Starting from the line containing "Click the Reward", write out the rest of the entries exactly, through the final line, including nothing else.

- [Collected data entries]
####################

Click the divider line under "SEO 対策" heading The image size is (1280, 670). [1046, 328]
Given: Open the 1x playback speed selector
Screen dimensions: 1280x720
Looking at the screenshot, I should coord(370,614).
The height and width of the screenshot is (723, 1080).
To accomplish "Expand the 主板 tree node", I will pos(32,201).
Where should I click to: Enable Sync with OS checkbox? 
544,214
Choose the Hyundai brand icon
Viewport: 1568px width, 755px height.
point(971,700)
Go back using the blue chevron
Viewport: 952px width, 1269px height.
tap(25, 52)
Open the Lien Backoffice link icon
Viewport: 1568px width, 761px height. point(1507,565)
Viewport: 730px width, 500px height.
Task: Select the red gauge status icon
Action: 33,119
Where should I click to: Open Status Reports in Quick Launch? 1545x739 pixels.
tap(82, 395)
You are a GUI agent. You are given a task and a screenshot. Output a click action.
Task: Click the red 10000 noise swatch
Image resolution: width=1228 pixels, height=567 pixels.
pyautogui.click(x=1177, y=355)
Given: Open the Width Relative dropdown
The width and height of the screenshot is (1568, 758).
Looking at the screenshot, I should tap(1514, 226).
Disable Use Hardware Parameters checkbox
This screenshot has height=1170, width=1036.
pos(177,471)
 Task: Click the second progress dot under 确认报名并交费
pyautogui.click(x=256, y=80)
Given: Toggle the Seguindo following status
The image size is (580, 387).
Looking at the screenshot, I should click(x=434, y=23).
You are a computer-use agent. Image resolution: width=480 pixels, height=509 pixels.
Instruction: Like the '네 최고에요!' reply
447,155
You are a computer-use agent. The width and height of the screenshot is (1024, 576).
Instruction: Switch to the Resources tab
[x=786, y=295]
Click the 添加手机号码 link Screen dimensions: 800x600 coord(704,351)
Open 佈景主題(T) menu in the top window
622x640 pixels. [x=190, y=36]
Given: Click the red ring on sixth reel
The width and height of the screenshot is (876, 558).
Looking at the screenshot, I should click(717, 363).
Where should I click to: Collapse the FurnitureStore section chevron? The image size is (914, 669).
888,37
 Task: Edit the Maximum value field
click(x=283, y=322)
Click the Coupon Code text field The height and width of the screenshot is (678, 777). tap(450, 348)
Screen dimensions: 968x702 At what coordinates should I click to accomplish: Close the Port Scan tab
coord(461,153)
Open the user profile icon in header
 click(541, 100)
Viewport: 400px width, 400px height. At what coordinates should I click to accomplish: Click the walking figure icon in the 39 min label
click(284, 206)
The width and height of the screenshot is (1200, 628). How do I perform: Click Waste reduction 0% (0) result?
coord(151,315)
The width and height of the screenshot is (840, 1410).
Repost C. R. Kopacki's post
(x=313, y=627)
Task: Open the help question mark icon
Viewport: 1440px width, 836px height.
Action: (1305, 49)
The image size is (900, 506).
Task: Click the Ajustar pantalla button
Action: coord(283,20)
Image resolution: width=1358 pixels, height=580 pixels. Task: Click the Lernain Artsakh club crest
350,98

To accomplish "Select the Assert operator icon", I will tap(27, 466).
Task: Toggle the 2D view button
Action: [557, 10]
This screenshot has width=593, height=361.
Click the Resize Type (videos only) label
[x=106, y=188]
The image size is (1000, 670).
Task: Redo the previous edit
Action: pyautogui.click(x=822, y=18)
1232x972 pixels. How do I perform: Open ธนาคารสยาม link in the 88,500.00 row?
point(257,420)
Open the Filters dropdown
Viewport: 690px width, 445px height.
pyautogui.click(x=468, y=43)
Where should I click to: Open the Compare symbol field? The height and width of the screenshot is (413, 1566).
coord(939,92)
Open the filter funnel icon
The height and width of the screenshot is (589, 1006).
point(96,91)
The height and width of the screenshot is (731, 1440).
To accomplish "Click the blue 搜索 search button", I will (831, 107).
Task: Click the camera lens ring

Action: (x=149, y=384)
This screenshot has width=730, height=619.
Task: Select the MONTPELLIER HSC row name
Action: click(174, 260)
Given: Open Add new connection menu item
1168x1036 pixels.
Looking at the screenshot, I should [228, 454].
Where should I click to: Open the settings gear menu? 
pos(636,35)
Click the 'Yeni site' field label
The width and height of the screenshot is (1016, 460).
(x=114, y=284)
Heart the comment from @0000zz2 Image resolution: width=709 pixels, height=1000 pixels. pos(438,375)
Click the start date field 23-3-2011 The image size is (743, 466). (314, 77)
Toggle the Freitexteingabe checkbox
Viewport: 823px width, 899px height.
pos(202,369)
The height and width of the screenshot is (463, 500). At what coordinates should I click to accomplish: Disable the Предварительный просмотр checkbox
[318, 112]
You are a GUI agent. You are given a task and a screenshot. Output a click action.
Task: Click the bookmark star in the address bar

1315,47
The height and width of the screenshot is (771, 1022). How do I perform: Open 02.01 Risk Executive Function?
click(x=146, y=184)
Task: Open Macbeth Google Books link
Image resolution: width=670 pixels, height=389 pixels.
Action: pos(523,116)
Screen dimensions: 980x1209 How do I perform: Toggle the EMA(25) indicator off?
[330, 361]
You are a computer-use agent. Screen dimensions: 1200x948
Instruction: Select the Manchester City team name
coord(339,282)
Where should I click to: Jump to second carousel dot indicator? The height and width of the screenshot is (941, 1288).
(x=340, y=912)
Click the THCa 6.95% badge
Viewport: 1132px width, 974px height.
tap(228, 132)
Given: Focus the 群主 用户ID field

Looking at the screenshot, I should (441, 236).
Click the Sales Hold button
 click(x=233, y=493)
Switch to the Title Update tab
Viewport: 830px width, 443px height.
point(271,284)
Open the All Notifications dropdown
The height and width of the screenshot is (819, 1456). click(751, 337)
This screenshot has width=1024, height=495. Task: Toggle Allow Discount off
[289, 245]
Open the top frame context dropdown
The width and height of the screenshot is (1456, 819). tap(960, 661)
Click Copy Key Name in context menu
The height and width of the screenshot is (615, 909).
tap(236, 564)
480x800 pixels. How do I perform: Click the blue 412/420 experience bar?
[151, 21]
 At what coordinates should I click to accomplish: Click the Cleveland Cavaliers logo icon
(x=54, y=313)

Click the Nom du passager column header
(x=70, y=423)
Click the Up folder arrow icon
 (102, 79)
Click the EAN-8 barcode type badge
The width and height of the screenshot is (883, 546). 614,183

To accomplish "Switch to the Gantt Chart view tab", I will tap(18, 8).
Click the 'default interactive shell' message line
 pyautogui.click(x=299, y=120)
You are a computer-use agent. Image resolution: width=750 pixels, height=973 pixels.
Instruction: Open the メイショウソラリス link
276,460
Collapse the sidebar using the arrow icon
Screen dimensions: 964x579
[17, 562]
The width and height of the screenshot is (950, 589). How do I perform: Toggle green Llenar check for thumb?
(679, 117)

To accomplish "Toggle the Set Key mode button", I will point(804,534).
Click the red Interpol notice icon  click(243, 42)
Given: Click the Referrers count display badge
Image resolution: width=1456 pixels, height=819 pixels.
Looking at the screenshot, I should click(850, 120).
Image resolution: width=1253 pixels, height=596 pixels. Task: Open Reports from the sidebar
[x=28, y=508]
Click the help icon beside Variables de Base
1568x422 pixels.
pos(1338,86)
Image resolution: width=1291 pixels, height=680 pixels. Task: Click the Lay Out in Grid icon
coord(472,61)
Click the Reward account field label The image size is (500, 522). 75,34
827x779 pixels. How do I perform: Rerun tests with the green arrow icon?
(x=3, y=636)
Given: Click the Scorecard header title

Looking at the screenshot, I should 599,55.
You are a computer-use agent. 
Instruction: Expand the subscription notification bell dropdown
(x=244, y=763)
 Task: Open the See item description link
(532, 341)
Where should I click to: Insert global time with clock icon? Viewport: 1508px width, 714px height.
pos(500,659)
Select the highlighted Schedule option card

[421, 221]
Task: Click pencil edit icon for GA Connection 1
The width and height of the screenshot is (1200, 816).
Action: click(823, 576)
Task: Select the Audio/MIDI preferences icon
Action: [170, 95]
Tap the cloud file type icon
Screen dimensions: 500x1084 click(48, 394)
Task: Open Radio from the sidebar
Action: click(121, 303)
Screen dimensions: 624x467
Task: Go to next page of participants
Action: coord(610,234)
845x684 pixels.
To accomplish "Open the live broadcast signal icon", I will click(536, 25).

####################

- [OUTPUT OF THE TASK]
Click the Reward account field label The image size is (500, 522). 75,34
827x779 pixels. How do I perform: Rerun tests with the green arrow icon?
(x=3, y=636)
Given: Click the Scorecard header title

Looking at the screenshot, I should 599,55.
You are a computer-use agent. 
Instruction: Expand the subscription notification bell dropdown
(x=244, y=763)
 Task: Open the See item description link
(532, 341)
Where should I click to: Insert global time with clock icon? Viewport: 1508px width, 714px height.
pos(500,659)
Select the highlighted Schedule option card

[421, 221]
Task: Click pencil edit icon for GA Connection 1
The width and height of the screenshot is (1200, 816).
Action: click(823, 576)
Task: Select the Audio/MIDI preferences icon
Action: [170, 95]
Tap the cloud file type icon
Screen dimensions: 500x1084 click(48, 394)
Task: Open Radio from the sidebar
Action: click(121, 303)
Screen dimensions: 624x467
Task: Go to next page of participants
Action: coord(610,234)
845x684 pixels.
To accomplish "Open the live broadcast signal icon", I will click(536, 25).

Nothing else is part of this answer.